Happy Valley star speaks out about his North Yorkshire theatre experiences as a boy
Star of Happy Valley James Norton has spoken of how theatre experiences as a boy in North Yorkshire made all the difference – and he also hit out at the government.
Playing villain Tommy Lee Royce, the actor had the nation gripped in the finale of the BBC TV drama on Sunday, in his showdown with police officer Catherine Cawood, played by Sarah Lancashire.
In the light of the show’s success, James, 37, has been talking about the importance of exposing people to the arts when they are young.
He lived with his family in Malton, and went to school at Bramcote Prep School in Scarborough and Ampleforth College.

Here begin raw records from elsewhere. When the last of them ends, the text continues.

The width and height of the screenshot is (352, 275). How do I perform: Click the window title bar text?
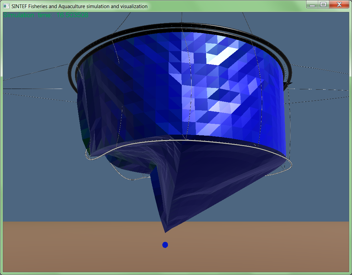pyautogui.click(x=79, y=6)
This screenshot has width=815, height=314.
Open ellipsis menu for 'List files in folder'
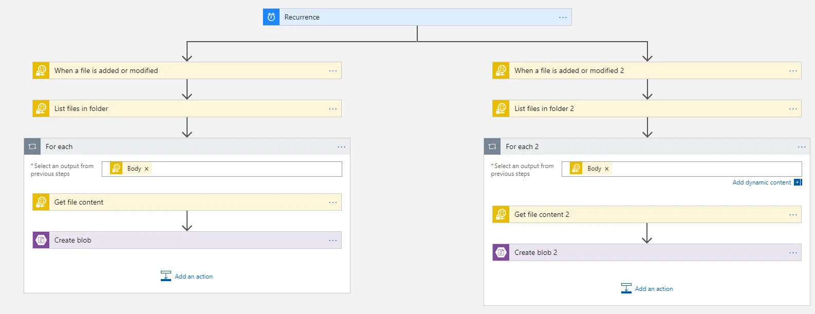pos(333,109)
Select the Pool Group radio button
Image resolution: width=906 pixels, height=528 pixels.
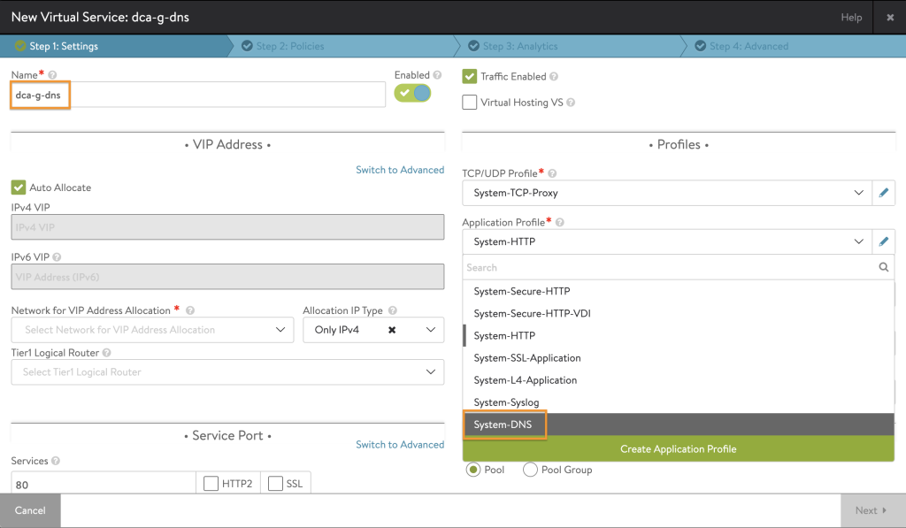(x=531, y=470)
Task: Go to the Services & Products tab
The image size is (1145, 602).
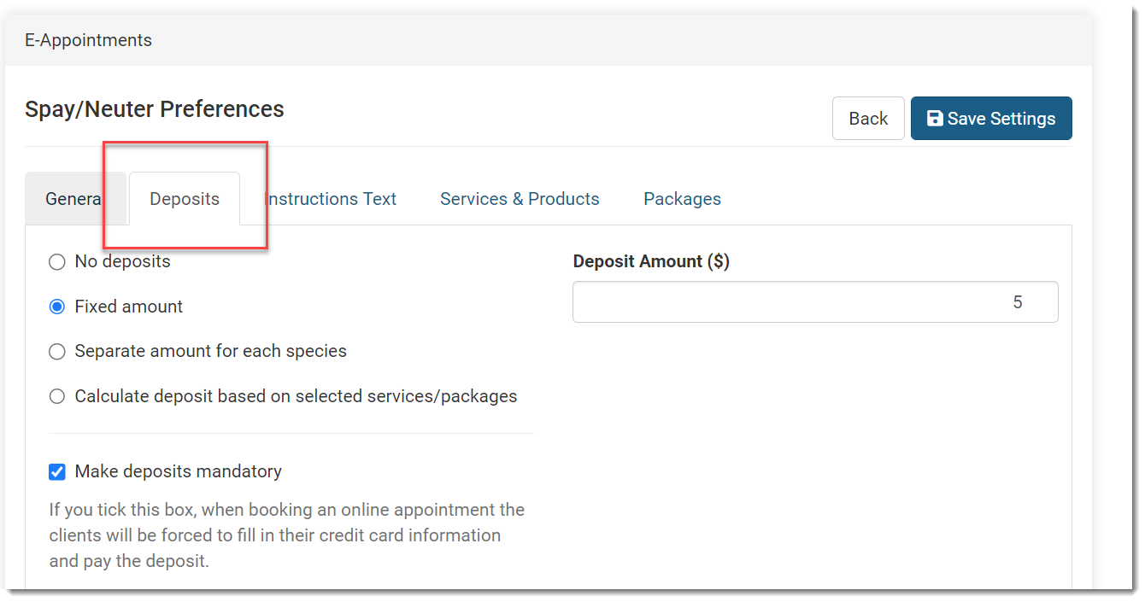Action: [x=520, y=199]
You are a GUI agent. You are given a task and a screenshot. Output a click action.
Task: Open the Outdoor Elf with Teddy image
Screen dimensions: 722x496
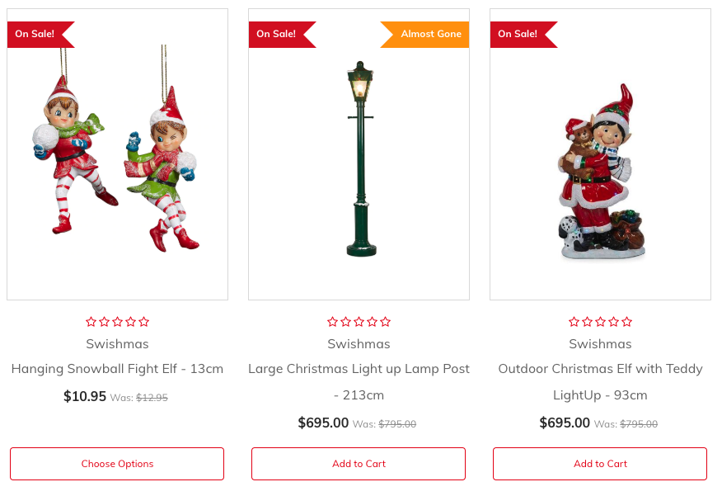[x=600, y=154]

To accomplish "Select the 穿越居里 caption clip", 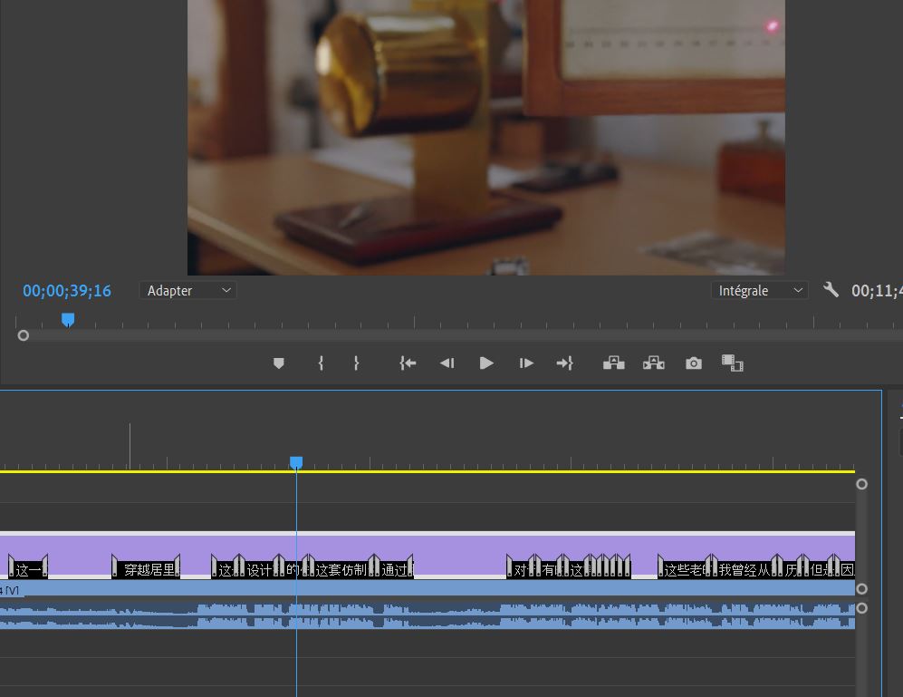I will (147, 570).
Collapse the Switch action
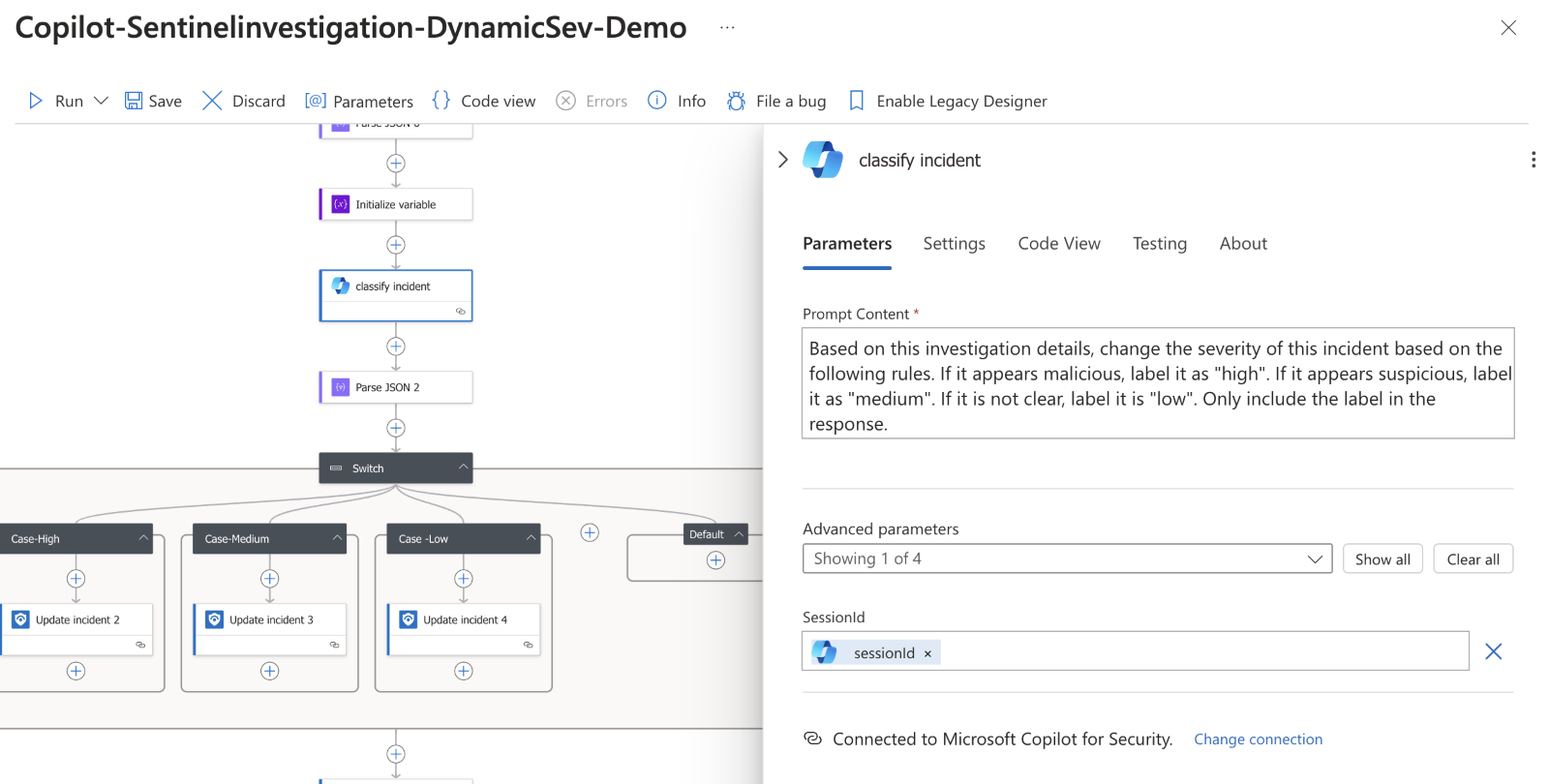Image resolution: width=1549 pixels, height=784 pixels. coord(464,467)
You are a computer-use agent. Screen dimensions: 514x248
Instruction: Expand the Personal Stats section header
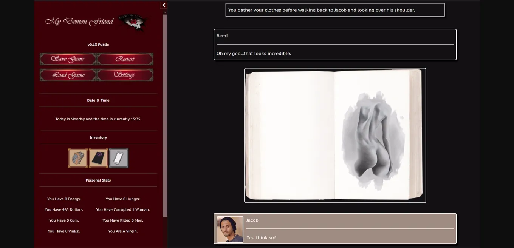coord(98,180)
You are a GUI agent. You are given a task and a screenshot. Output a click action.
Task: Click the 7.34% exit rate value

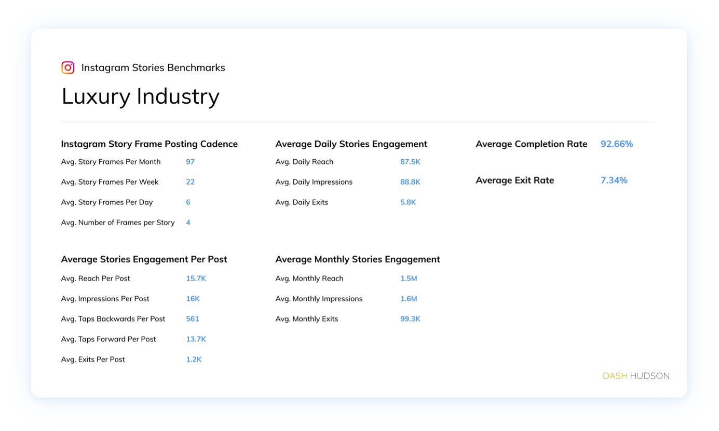coord(614,180)
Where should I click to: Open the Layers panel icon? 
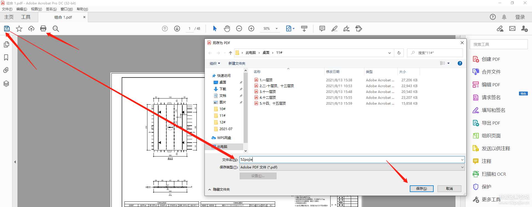(6, 84)
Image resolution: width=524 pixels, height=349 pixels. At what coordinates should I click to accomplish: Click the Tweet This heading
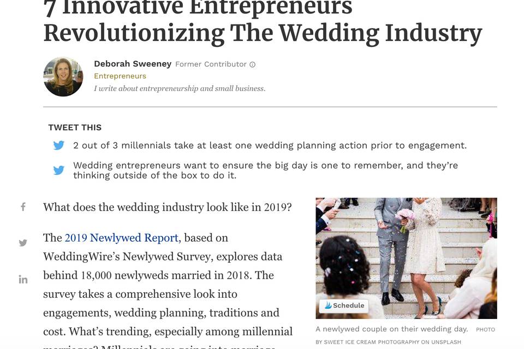(75, 128)
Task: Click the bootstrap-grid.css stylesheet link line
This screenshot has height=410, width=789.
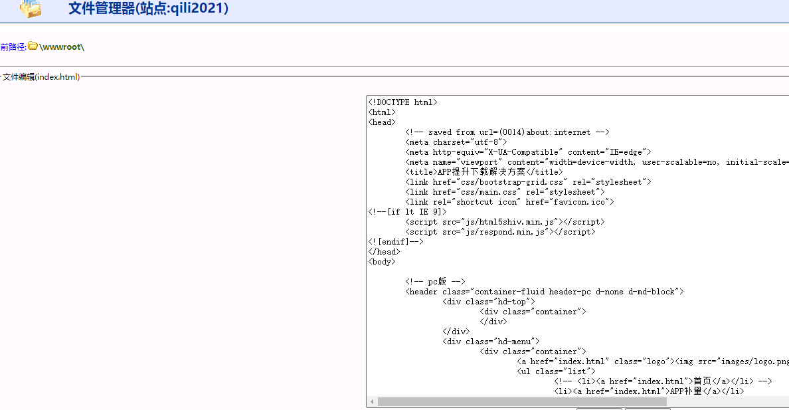Action: coord(528,182)
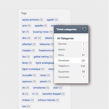
Task: Click the acces primaire tag
Action: pos(32,20)
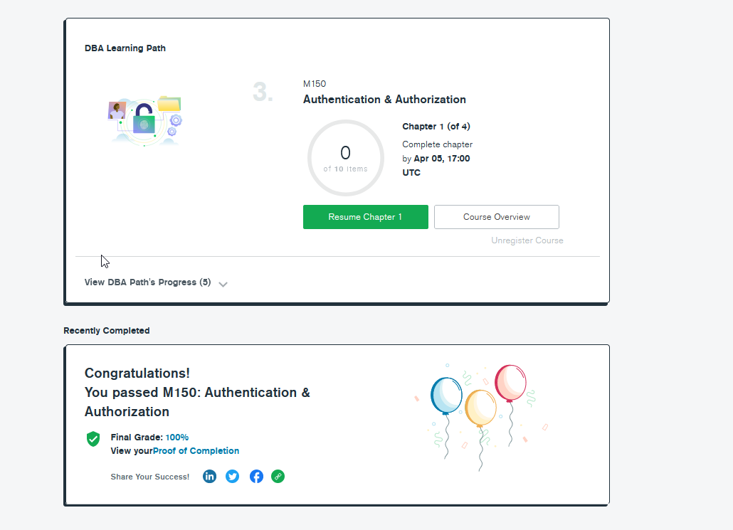The width and height of the screenshot is (733, 530).
Task: Click the green checkmark badge next to Final Grade
Action: click(x=93, y=439)
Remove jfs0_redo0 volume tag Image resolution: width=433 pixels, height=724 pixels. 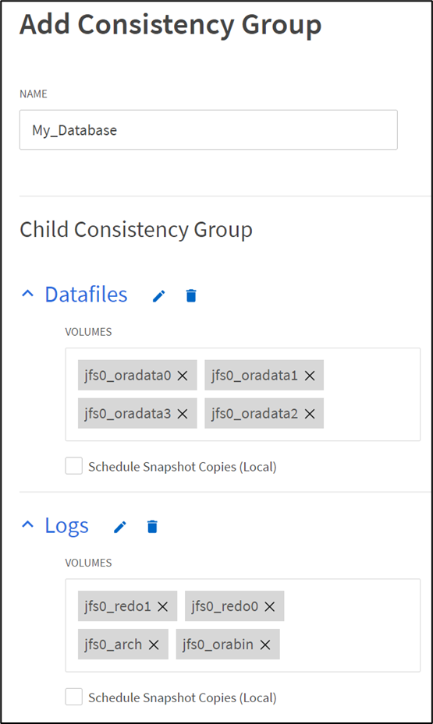tap(269, 607)
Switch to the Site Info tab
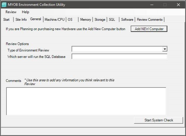This screenshot has height=136, width=186. tap(21, 20)
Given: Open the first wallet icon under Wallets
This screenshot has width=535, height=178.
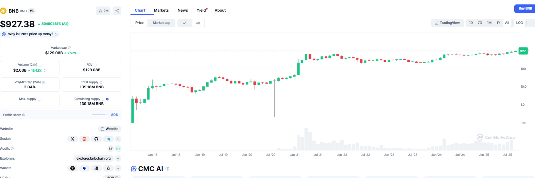Looking at the screenshot, I should 72,168.
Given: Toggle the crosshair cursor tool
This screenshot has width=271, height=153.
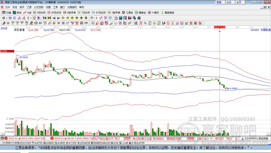Looking at the screenshot, I should 96,18.
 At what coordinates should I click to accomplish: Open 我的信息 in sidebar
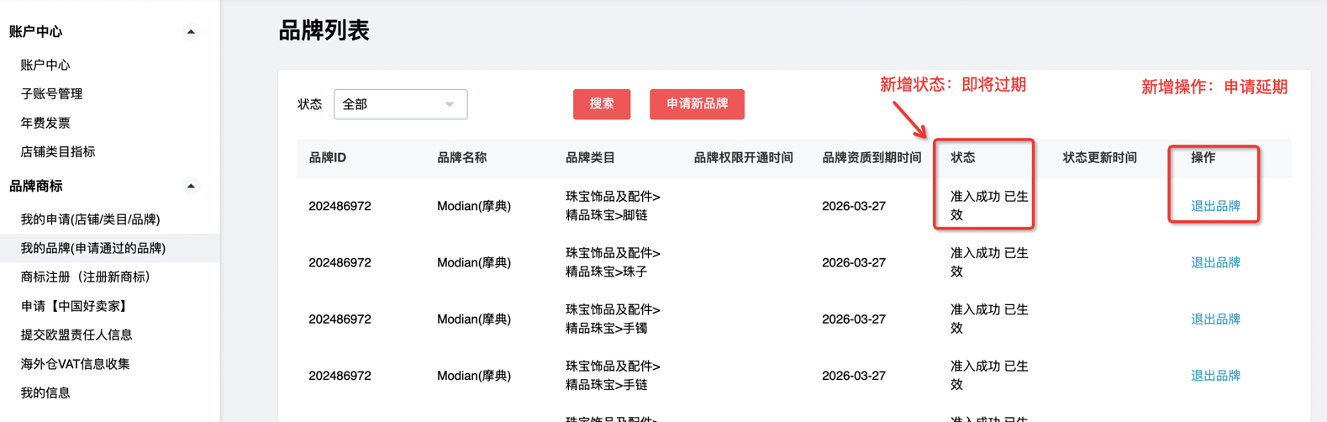(x=45, y=393)
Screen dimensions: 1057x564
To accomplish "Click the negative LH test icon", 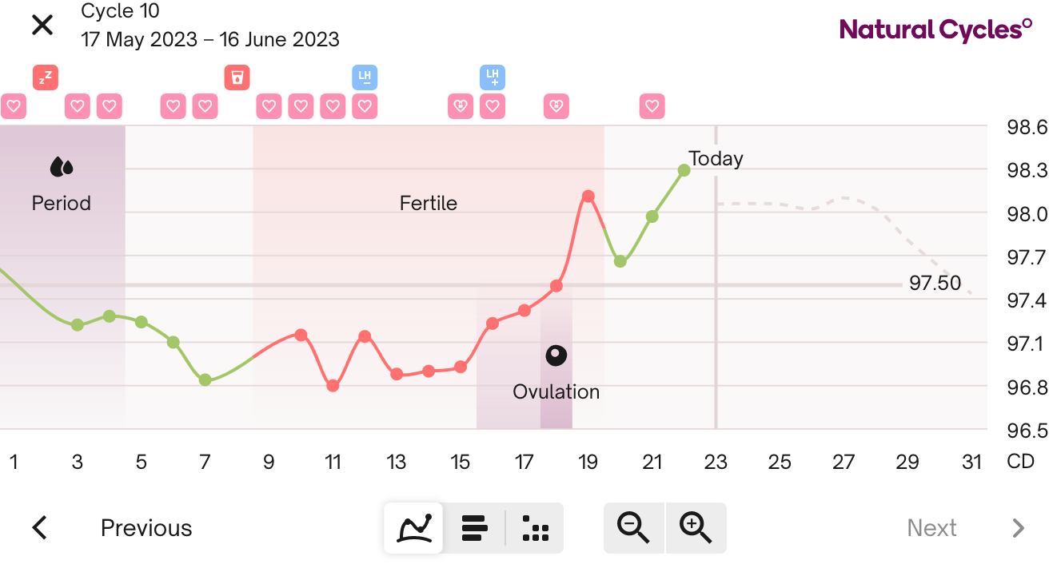I will pyautogui.click(x=364, y=77).
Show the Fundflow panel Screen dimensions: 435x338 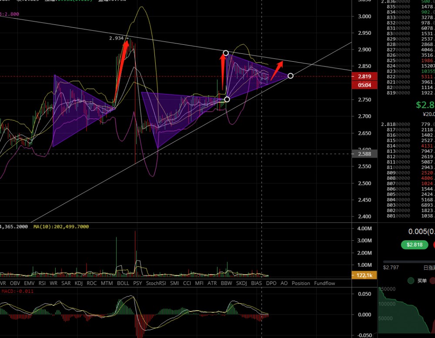click(x=325, y=283)
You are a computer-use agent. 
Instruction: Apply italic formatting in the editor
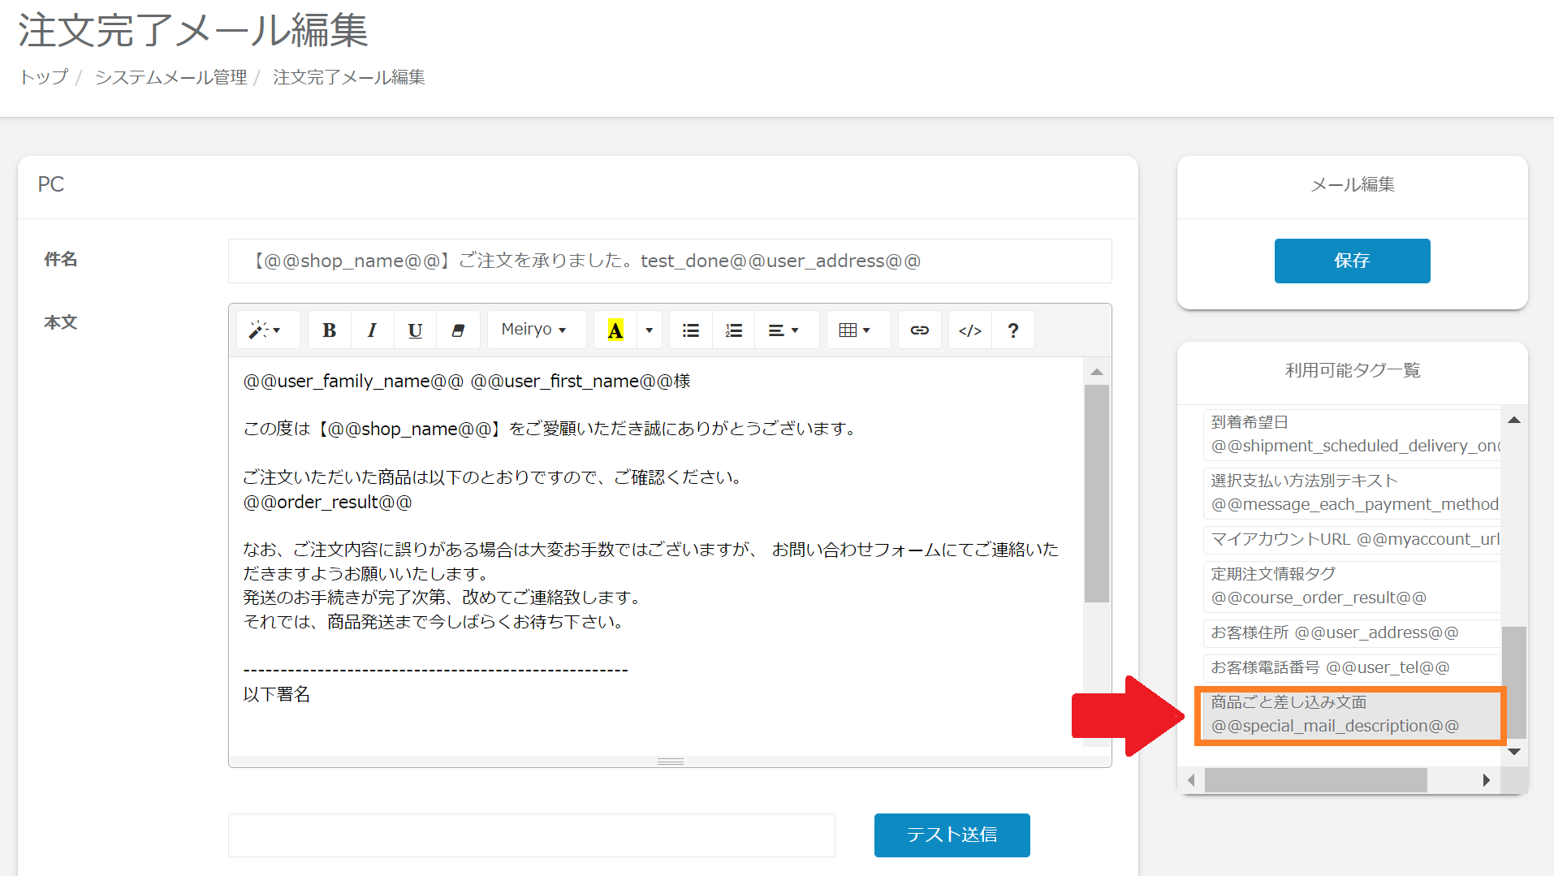[372, 330]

As a guest on the The News Agents podcast, he spoke about growing up in North Yorkshire and participating in youth theatre performances.
“Every summer holidays I did a youth theatre, it was called Live Wire and it was great,” he said.
“I went to Stephen Joseph Theatre in Scarborough for work experience one summer. So there was stuff there, it was just about finding it and making sure kids know it’s there.”
James was also critical of the Prime Minister’s plan for all pupils in England to study some form of maths until the age of 18, saying “we need to keep nurturing the arts”.
Asked how the arts could be made more accessible for children across the country, James said: “Well, first thing you do is you don’t follow Rishi Sunak’s advice and make everyone take maths through to A-level.
“You nurture arts and humanities all the way through school and allow kids to take on courses which aren’t necessarily as practical and vocational.
“And so the most important thing is school, I guess, making sure that they are supported and there’s outreach programmes from centres of excellence in London and then in other big cities, and they get out to those schools, and they introduce kids to theatre at an early age and so there’s an awareness.”
The actor also revealed that no Happy Valley cast or crew members other than himself and Sarah Lancashire were aware of the dramatic ending which saw Tommy come face-to-face with his nemesis Sergeant Cawood before dousing himself in petrol and setting himself alight at her kitchen table.
“It was mad because most people, I think everyone, had watched the show, the first two series, everyone knew this day was very special.
“No one knew what was going to happen because they only gave the scripts to Sarah and myself and the producers who needed to know, so everyone was really excited to see what happened.”